Cyber Incident Victim: State of Qatar
Date:
Jan 2016
Location:
United Arab Emirates
Summary
The United Arab Emirates employed a sophisticated cyber espionage tool named Karma, developed by an external vendor and operated through a unit involving former U.S. intelligence contractors, to compromise iPhones by exploiting an iMessage vulnerability. This tool enabled unauthorized access to the device of Qatar's Emir alongside other regional figures, extracting personal data including messages, photos, location information, and saved passwords without requiring target interaction. The operation, part of a broader cyber campaign targeting activists and rival governments, leveraged automated systems to harvest sensitive information, though its effectiveness diminished following security updates to Apple's software.
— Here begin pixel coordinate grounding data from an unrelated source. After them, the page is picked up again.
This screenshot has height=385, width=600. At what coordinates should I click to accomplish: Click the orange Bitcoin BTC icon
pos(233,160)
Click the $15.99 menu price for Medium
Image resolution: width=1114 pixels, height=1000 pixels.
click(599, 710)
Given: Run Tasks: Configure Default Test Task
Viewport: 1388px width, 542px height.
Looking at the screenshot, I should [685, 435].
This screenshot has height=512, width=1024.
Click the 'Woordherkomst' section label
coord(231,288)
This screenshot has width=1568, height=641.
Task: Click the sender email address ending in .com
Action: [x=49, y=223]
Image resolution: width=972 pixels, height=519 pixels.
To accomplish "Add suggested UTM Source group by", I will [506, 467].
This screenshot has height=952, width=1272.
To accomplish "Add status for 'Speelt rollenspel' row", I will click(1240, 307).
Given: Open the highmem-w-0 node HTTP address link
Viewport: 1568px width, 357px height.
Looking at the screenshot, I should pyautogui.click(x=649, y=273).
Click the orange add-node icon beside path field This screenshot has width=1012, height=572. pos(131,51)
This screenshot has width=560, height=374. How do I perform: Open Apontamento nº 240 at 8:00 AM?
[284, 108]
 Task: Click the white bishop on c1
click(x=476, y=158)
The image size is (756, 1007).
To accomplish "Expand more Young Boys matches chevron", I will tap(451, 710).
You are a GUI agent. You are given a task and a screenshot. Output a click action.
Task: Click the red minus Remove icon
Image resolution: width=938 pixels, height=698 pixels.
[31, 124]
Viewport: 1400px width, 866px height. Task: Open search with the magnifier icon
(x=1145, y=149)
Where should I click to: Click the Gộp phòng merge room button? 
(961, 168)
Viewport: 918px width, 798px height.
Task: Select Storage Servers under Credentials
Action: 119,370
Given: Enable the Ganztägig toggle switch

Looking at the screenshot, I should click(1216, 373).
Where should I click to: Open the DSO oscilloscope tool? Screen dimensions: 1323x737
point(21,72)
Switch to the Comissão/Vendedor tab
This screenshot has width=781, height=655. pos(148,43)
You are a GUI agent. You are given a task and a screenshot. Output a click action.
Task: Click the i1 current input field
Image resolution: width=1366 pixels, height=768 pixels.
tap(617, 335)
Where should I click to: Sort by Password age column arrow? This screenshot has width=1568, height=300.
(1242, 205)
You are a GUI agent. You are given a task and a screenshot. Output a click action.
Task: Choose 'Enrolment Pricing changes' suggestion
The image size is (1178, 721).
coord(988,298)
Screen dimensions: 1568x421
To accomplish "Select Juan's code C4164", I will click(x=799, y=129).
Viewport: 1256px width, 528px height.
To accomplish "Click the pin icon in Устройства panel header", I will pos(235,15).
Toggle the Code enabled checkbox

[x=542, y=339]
| CIA Posture | Motives | Tactics, Techniques & Procedures |
|---|---|---|
| Available to members | 2 motives | 1 technique |
| Threat Actor | Type | Location |
|---|---|---|
| 1 actor | Available to members | Available to members |
Description
The United Arab Emirates deployed a sophisticated cyber espionage tool named Karma between 2016 and 2017 to remotely compromise iPhones belonging to activists, diplomats, and foreign leaders, including Qatar’s Emir Sheikh Tamim bin Hamad al-Thani. Operated by a UAE intelligence unit called Project Raven—staffed by Emirati security officials and former U.S. intelligence contractors—Karma exploited an undisclosed vulnerability in Apple’s iMessage system. The tool required only a target’s phone number or email address to initiate a hack, bypassing the need for victims to click malicious links. Once compromised, Karma harvested photos, emails, text messages, location data, and saved passwords from iPhones. The UAE purchased Karma from an unidentified foreign vendor, and operatives used it to monitor hundreds of individuals across the Middle East and Europe, focusing on regional rivals like Qatar, Turkey, and Oman, as well as critics of the UAE government, such as Yemeni Nobel laureate Tawakkol Karman.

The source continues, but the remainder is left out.